> **PROVIDED PASSAGE**
>>>

What surprised me was how many people were there during their summer holidays," says Lori McBrien Ralph.

"Very exciting," Olga Kobylansky reports. "It was a dynamic group of people."

These two were among the 500 elementary teachers from the Greater Toronto Area who spent time this summer cooped up inside the Art Gallery of Ontario.

This three-day session was part of their commitment to a new three-year project called Kidsmuse. The teachers have all committed to 10 days of training each year, a combination of personal and school time. At the end of the three years, the Grade 1, 2, and 3 students and teachers in the 94 schools involved in Kidsmuse will have created a children’s museum on the Internet.

The Learning Partnership, the not-for-profit organization that started Kidsmuse, describes the project as a "digital exploration of the creative arts for the purpose of enhancing literacy and numeracy."

The integration of art in the curriculum and in technology, which is the basis of the Kidsmuse project, was also the basis of the summer’s professional development program. Fran Marcos, Grade 1 teacher at Norway Public School in Toronto, remarks that the leaders "didn’t forget about incorporating all the different strands into all the workshops." They kept stressing the importance of the arts and linking the activities the teachers were doing and learning into all areas of the curriculum.

Spectacular Workshop

The most spectacular of the workshops was the one on visual arts, created by the Art Gallery of Ontario. In this session, participants went into the gallery to study Skaters on the Amstel by Arent Arentsz. They discussed the painting, then went to the computers, where they saw it as it would appear in a virtual children’s museum.

Olga Kobylansky, a Kindergarten teacher at James S. Bell in Etobicoke, describes it: "You could see this painting changing on the screen. It was a winter painting, but children could see it as a spring scene with trees with blossoms. The river had melted. You could hear birds singing. Young children would be able to see seasons change – winter into spring, then summer into fall – in front of their eyes."

The on-screen picture was full of buttons incorporating activities in language, science, math and art. A participant described it this way, "The painting showed a couple skating along a frozen river.

"By clicking on a cloud, you could go into a science experiment that talked about wind and the speed of wind. If you clicked your mouse on ‘light breeze,’ the leaves on the tree started to quiver. As you clicked for the wind to become stronger, the trees started to bend, the sound of the wind got louder and the hats started to fly off. If you clicked on the couple walking, you got into a study of social interaction."

Other workshops had the teachers building a web page and surfing the Internet, no matter what their previous level of computer experience. "There was always someone you could learn from and someone you could teach," remarked Kobylansky, whose computer knowledge is basic.

Besides adding to their computer skills, the teachers expanded their knowledge of music, dance and drama.

<<<

> **GIVEN MATERIAL**
>>>

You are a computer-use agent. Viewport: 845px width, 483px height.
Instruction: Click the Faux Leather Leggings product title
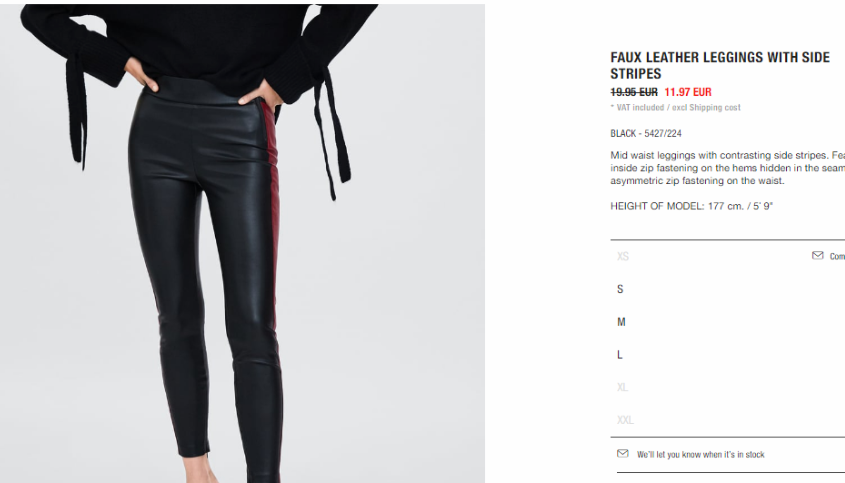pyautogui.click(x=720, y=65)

<<<

> **OBJECTIVES**
(A) In the article about the Kidsmuse project, which painting did the teachers study in the visual arts workshop?
(B) Write the next part of the Kidsmuse article, starting after its final sentence.

> **RESPONSE LIST**
(A) They studied Skaters on the Amstel by Arent Arentsz.

(B)
Judy Lewis, Grade 1 teacher at James S. Bell, also praises the dance and drama class. "We learned to become more aware of space and of our bodies and to work in groups to create different patterns."

Lori McBrien Ralph, who teaches Grade 2 at Heritage Glen in Oakville, says the importance of the arts was stressed throughout the training, that "kids need to be creative within themselves before they can put it in the computer."

She was impressed by the focus on music and drama and how all the music and arts activities related to the curriculum. "With every little ditty," she says, "with every little game we played, we were shown how we could relate this to a child having a problem reading or patterning or phrasing."

Each of the schools involved in the project also sent a teacher, designated the "techie", who spent all three days in a separate workshop learning about the project’s software and hardware, the Silicon Graphics O2. This teacher will provide support to teachers and students of the Kidsmuse project.

The Children’s Museum

At the end of the Kidsmuse project, anyone with access to the Internet will be able to visit the children’s museum.

This is virtual reality without the headset. Virtually, you walk up to the front doors of the museum and open it up by using the mouse on your computer. Then you can decide whether to go left and turn your mouse in that direction.

The scene shifts – as if you were driving a car. Now you’re facing a door and at the top of the door it might say "Children’s Art." Then you go through that door and hanging on the wall are pictures that were produced by children. You can walk up in front of a picture that takes your fancy and have a closer look or you can step back from it and take a look, just as you would in a gallery. And that’s only the start of your journey.

For the children and teachers in the Kidsmuse project, the journey to build the museum starts now. The demonstration created by the Art Gallery of Ontario for the visual arts workshop was an incomplete example of what a room in the children’s museum might look like. Over the next three years, the children and teachers in Kidsmuse will be creating this type of package.

The Kidsmuse project is already under way at Heritage Glen Public School in Oakville, which showed its work-in-progress at the summer workshop. Its art gallery is a maze, through which you can fly and click on a child’s piece of art. Behind it you will find activities, perhaps a story. Although Kidsmuse is designed for children in Grades 1 to 3, Heritage Glen got older students involved, too. "The older children have become technology coaches," reports principal Dorothy Fowler. "We use the younger children’s art and the older children for technology."

According to The Learning Partnership, research shows that young students in programs that emphasize the arts do better in reading, math and science than their counterparts enrolled in the normal curriculum and that this advantage lasts. This principle underlies the Kidsmuse project, just as it underlies the three-day workshop.

Generous Donation

The involvement of Silicon Graphics has made this project possible. Silicon Graphics supplies high-performance, interactive systems and software to government and the manufacturing, science, telecommunications and entertainment industries.

As a result of its relationship with The Learning Partnership, Silicon Graphics is donating 102 workstations, software and technical resources, amounting to an in-kind donation of $16 million.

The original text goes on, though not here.